Episode-1343- 11 Medicinal Herbs that are Also Perennial

 Comfrey - A Proven Medicinal Herb, With a Undeserved Bad Reputation.

Comfrey – A Proven Medicinal Herb, With a Undeserved Bad Reputation.

After two days of fishing shows I decided to change things up a bit with a show on medicinal herbs.  I have done a lot on this in the past, mostly sticking to very safe herbs that are both medicinal and culinary.  The reason being is I am NOT a master herbalist, period.  I am also not a Doctor or even a Nurse, I am not qualified to give medical advice and that is a big time disclaimer today.

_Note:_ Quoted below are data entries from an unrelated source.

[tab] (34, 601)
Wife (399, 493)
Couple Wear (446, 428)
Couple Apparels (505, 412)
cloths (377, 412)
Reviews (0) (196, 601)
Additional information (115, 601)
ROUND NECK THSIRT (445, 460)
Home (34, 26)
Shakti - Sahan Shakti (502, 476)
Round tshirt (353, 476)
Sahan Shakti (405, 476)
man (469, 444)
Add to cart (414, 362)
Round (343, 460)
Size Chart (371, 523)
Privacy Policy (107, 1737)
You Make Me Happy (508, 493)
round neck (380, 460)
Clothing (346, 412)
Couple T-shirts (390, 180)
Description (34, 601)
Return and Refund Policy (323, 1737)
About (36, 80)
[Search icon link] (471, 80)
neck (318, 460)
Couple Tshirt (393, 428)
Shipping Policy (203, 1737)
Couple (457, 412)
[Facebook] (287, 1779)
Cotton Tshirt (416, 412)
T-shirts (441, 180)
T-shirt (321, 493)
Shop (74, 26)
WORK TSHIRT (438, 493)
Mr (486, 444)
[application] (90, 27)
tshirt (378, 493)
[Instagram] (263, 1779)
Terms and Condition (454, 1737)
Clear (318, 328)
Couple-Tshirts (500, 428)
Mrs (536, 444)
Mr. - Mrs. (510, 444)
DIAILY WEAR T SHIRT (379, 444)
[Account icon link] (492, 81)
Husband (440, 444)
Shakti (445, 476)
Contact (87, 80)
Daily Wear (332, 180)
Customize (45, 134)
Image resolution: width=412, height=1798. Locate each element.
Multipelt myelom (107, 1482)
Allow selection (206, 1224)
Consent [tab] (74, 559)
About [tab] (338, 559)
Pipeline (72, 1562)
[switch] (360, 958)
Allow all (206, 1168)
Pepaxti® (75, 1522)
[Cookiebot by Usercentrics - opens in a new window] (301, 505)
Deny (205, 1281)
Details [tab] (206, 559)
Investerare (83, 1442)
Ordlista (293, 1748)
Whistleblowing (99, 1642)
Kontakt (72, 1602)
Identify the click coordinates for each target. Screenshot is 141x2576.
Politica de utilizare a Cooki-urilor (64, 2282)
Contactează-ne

Some of the stuff I will cover today can be toxic if used the wrong way or it may have bad interaction with other herbs or medications.  Some of it should not be used during pregnancy, etc.  I will also state today that it is not only impossible for me to mention all possible negative side effects but I am also not qualified to do so. The use of any herb on this podcast is done so at your own risk and should only be done with proper research and consultation with a qualified professional.

Now with all that, you may wonder why I have abandoned sticking to herbs that are very safe and pose little to no risks even if eaten like candy.  Well, the reality is we may need these herbs in a grid down scenario.  A Doctor, Herbalist or other professional may know how to extract and herb but can’t do it if they don’t have it.  Additionally some are good cash crops to sell to herbal product makers.  Some like Black Cohosh are actually endangered due to over harvesting in the wild.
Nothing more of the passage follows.